Undaunted, the researchers went to the bench and started doing experiments. Their favorite model organism is the zebra fish. There are a variety of technical reasons why zebra fish are really good genetic model organisms and perhaps some other time I’ll talk about it. Using some fancy molecular biology they actually uncovered a relationship between IRX3 and another transcription factor known to affect pancreatic development:Nkx2.2. It turned out that IRX3 was needed for full Nkx2.2 function. So…3 groups of SNPs associated with type 2 diabetes were associated with 3 transcription factors that played a role in pancreatic development. The important point here is that none of these genes was damaged or mutated in any way. The mutations were in regions that we assume somehow physically manage the timing and intensity of expression of these critical developmental regulators. How these regions work is anyone’s guess.

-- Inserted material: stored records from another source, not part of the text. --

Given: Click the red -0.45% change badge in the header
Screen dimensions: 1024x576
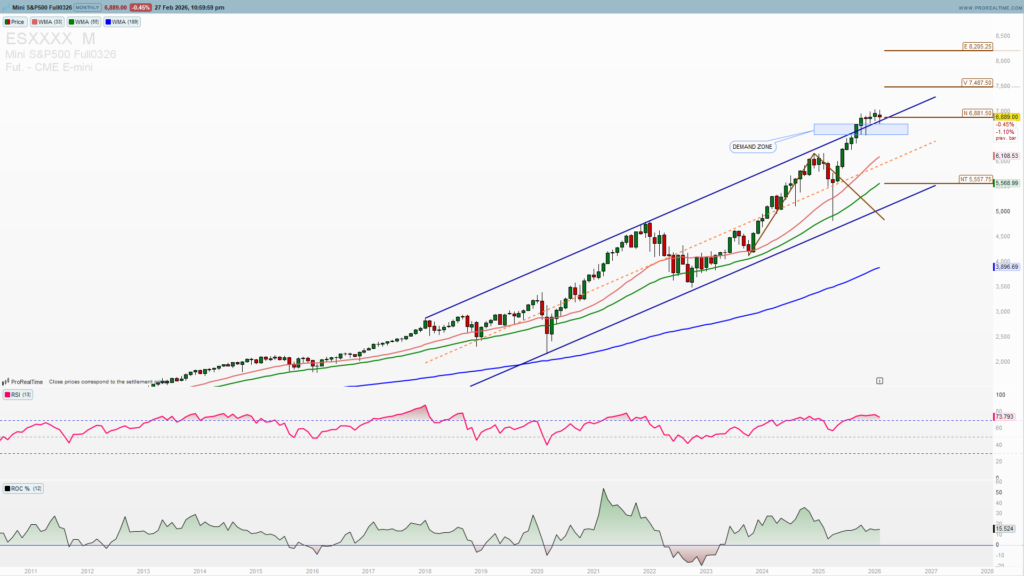Looking at the screenshot, I should click(142, 5).
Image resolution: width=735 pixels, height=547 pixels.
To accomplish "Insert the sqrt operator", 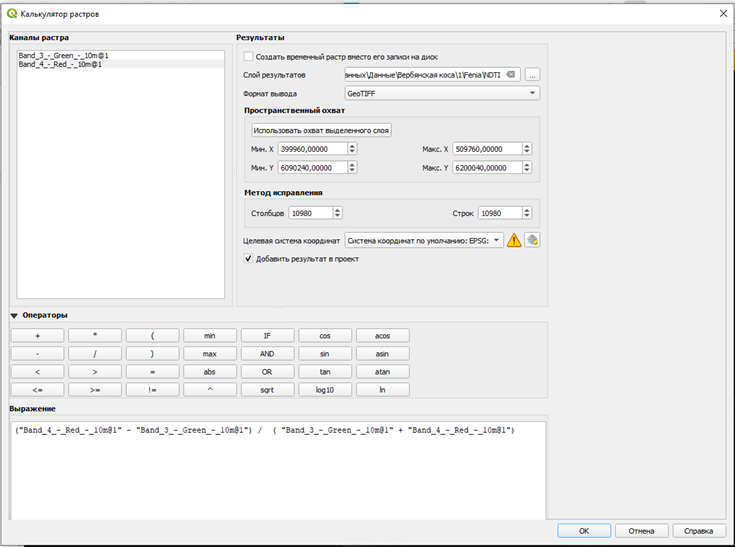I will pyautogui.click(x=267, y=390).
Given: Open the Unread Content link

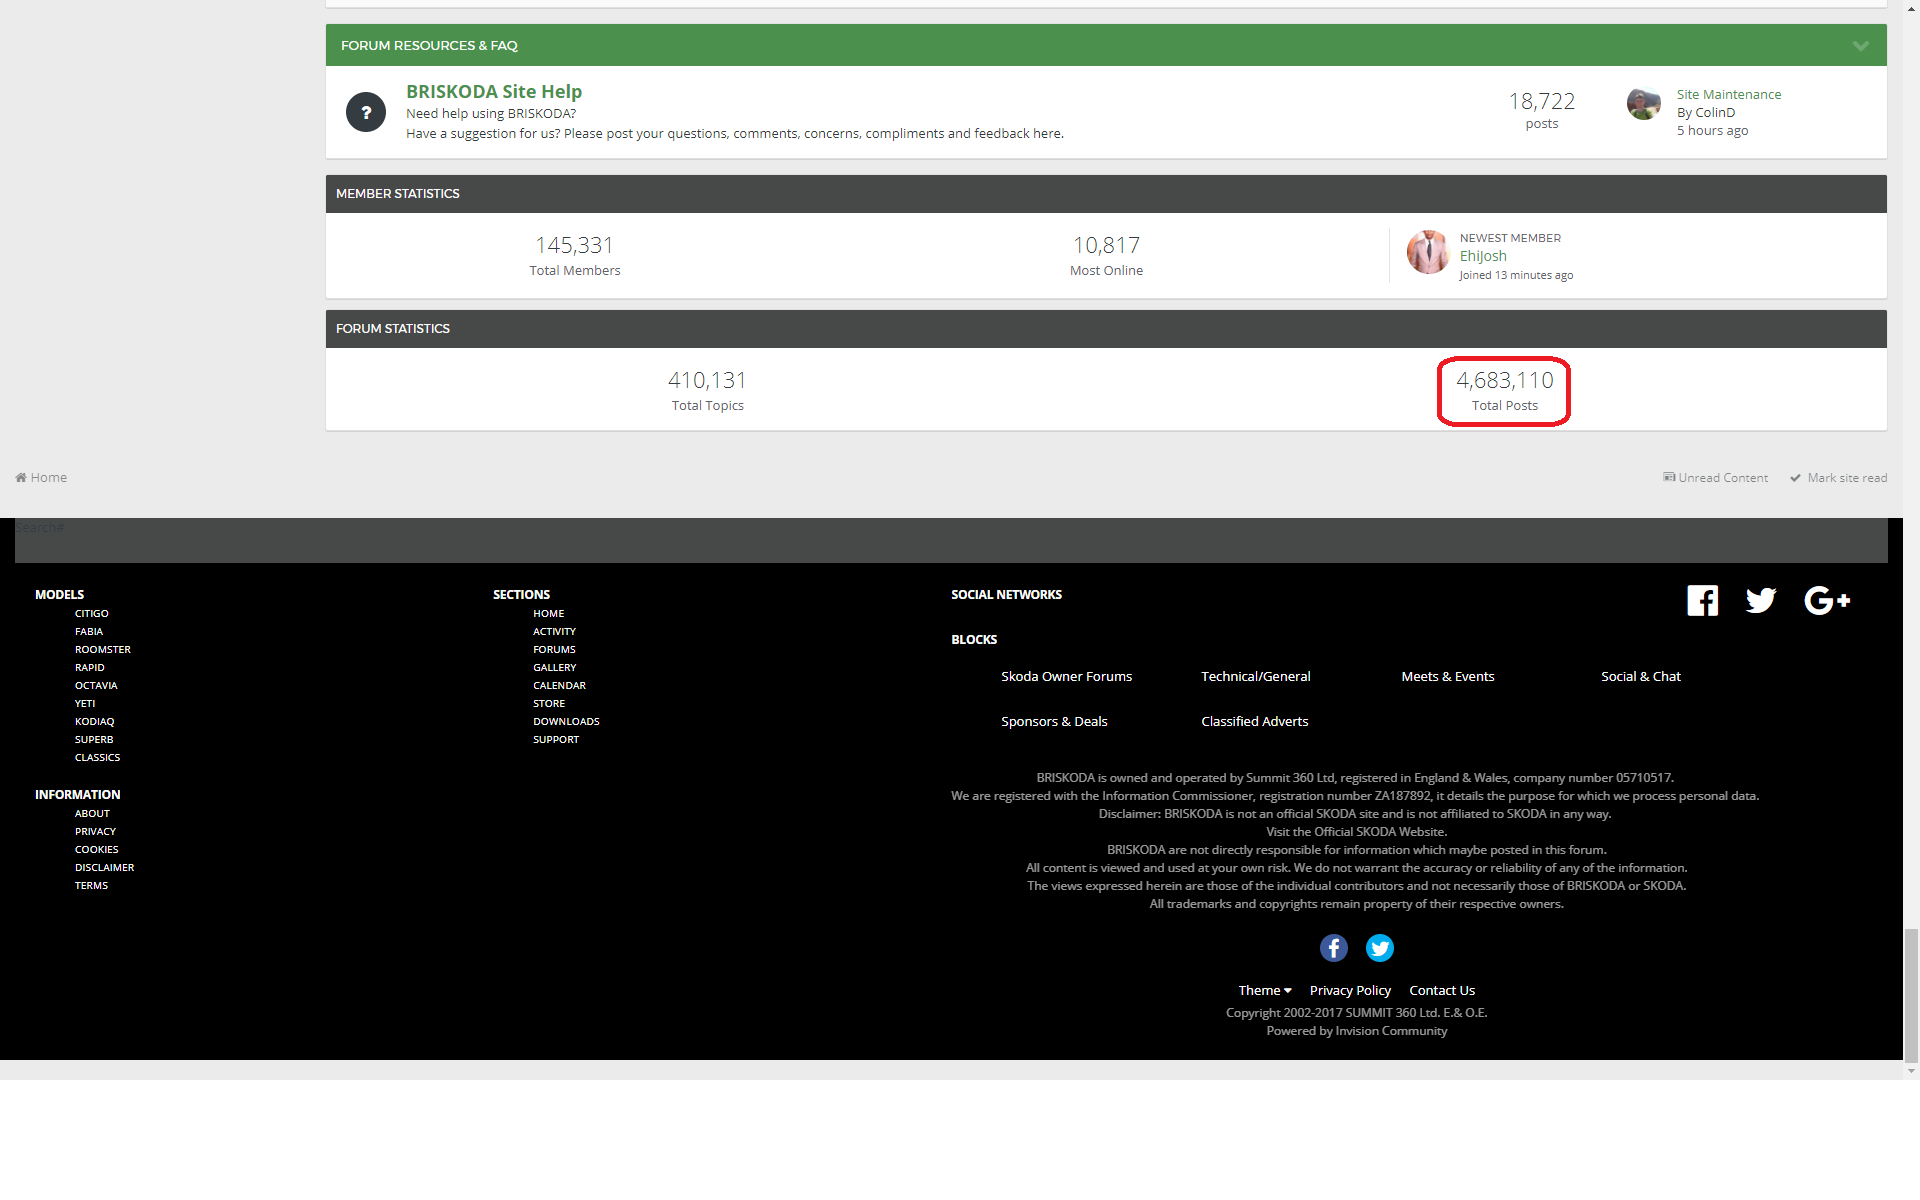Looking at the screenshot, I should (x=1715, y=478).
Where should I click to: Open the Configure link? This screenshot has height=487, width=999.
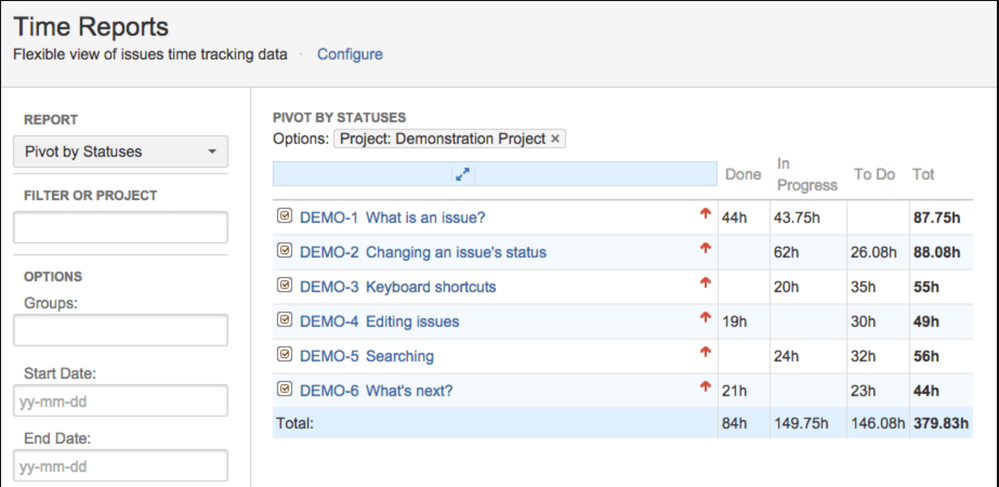349,54
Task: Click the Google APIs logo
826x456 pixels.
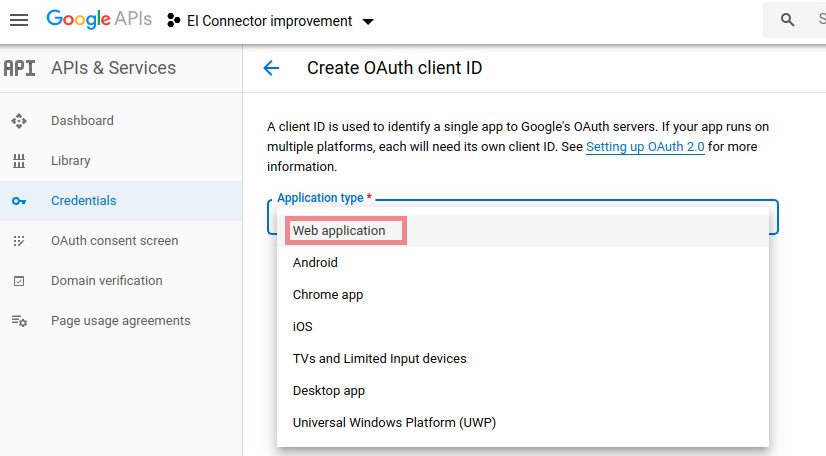Action: click(x=98, y=20)
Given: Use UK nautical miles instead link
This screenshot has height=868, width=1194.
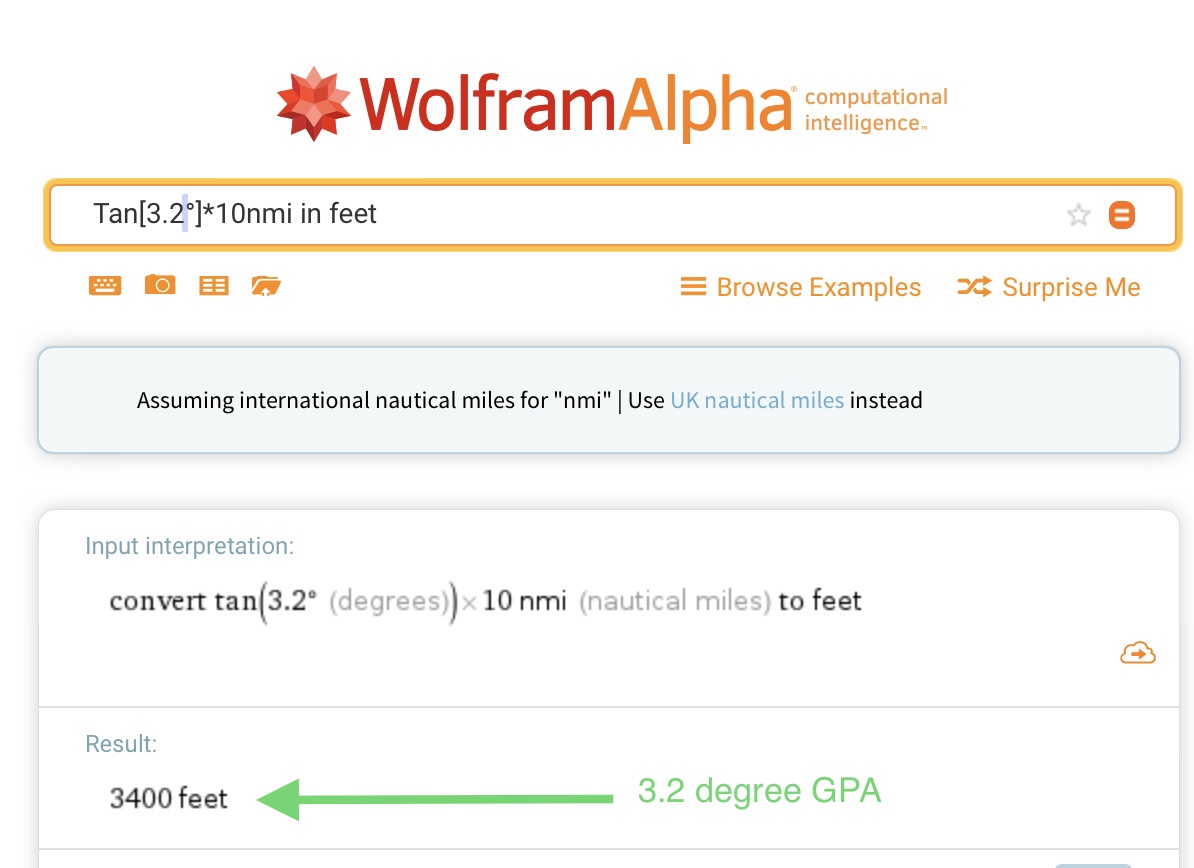Looking at the screenshot, I should 757,401.
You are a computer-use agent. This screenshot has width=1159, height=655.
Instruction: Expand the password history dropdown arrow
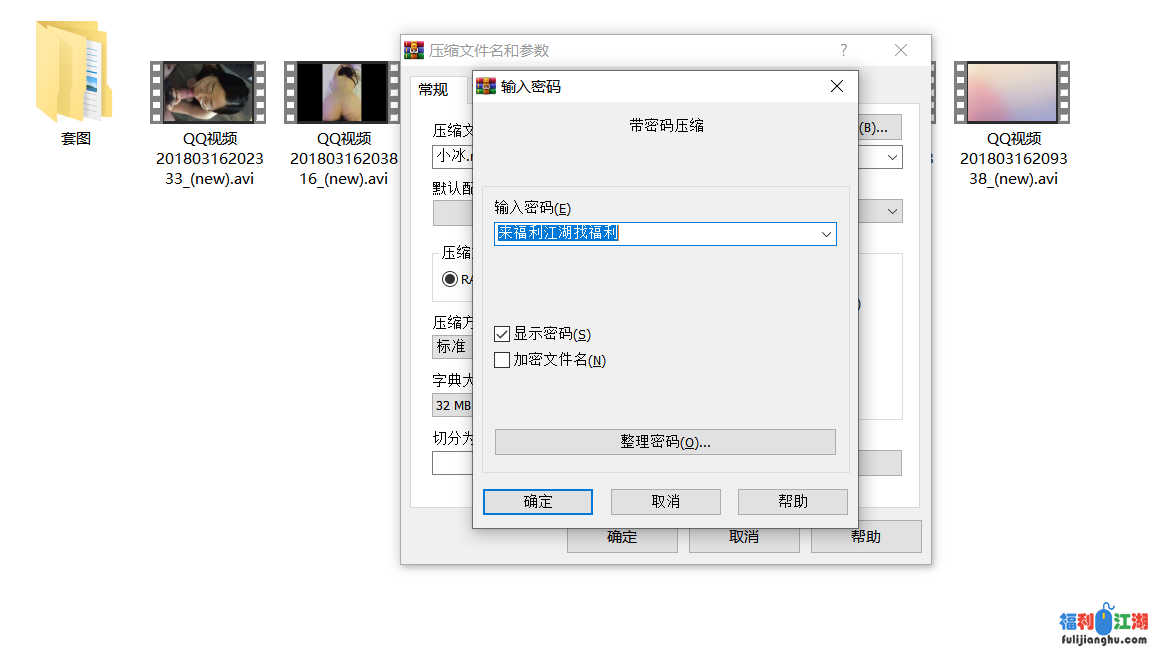[826, 234]
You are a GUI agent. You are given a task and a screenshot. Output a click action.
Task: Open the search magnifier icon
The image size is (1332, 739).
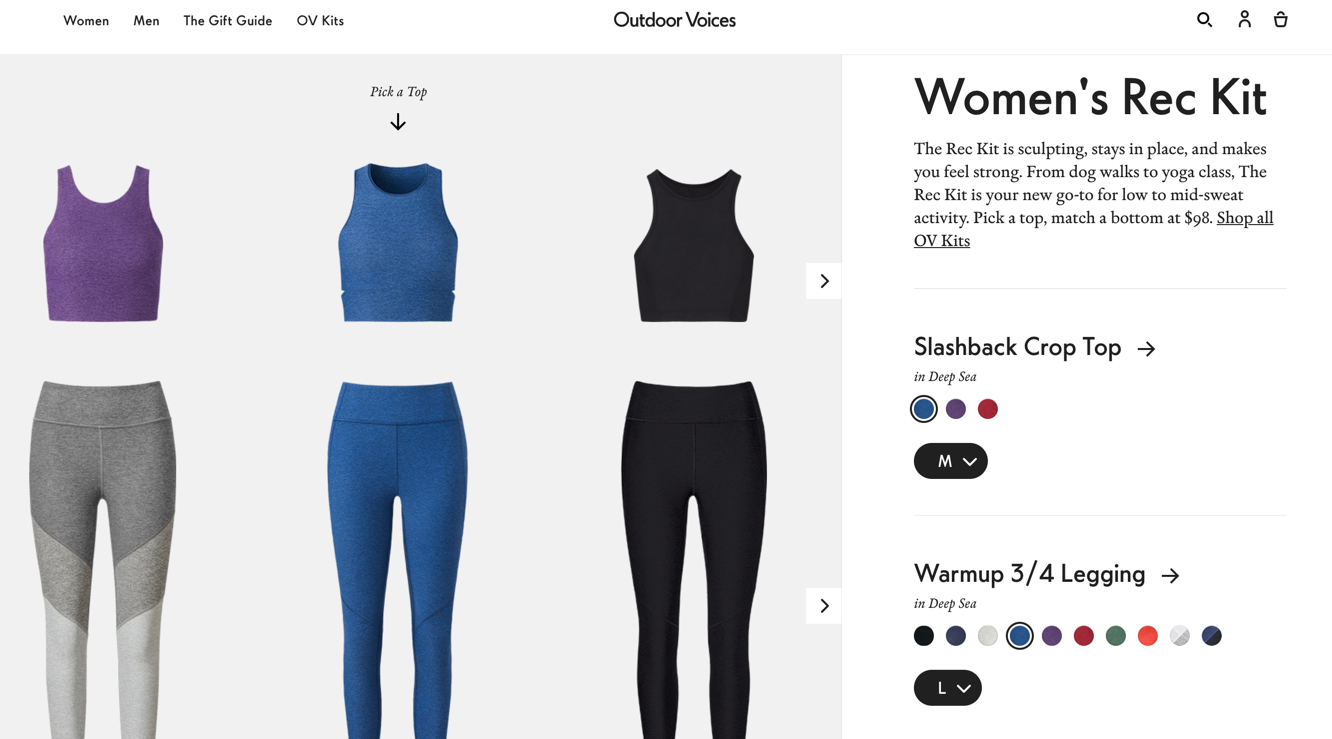[1204, 19]
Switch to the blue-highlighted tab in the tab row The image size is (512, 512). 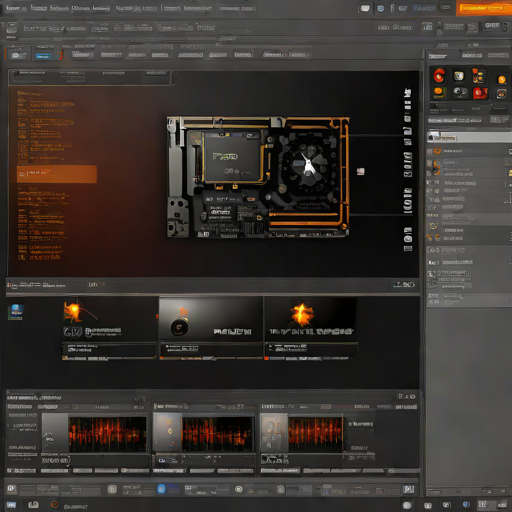(x=43, y=56)
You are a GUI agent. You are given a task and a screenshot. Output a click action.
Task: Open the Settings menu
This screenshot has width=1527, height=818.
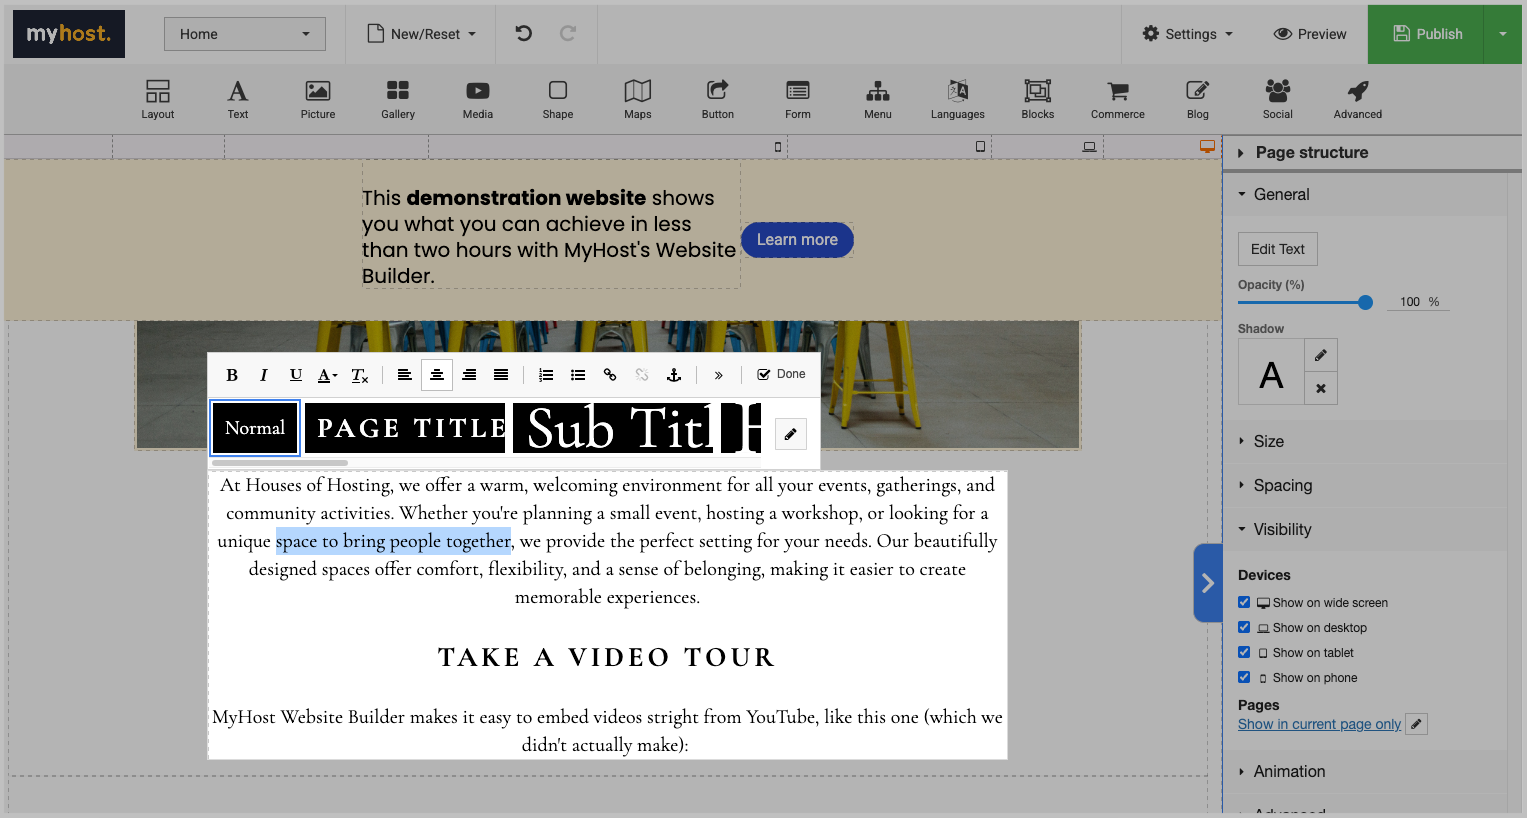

The authors state up front that they have not proved anything. Rather, they have presented an intriguing new relationship between genetic markers for disease and what these markers are marking. Numerous experiments need to be done manipulating these regions by directed mutagenesis (probably in mice) and examining the effects on pancreatic development, metabolism (especially insulin release), and diabetes susceptibility.

By this point (and congratulations for making it this far) you are probably wondering what good this is going to do for anyone. The answer is personal medicine. We are not simply our genes. It is absolutely clear to us now that all sorts of environmental factors play subtle roles in the shaping of our development. We are just beginning to get a glimmer of the majestic dance that is played between nature and nurture. If we can understand it, perhaps we can guide it. For example, if we know that certain SNP combinations create an increased risk of obesity, perhaps we might find some new diet or therapy administered at some critical juncture that guides the patient safely past that decision point. Of course this is the medicine of the future. It will be important to avoid the sort of “Brave New World” envisioned by Aldus Huxley but I have hope that we can use this sort of power for empowerment and not for enslavement. For the present, my consciousness has enough problems making decent decisions. I just hope my genome can fend for itself.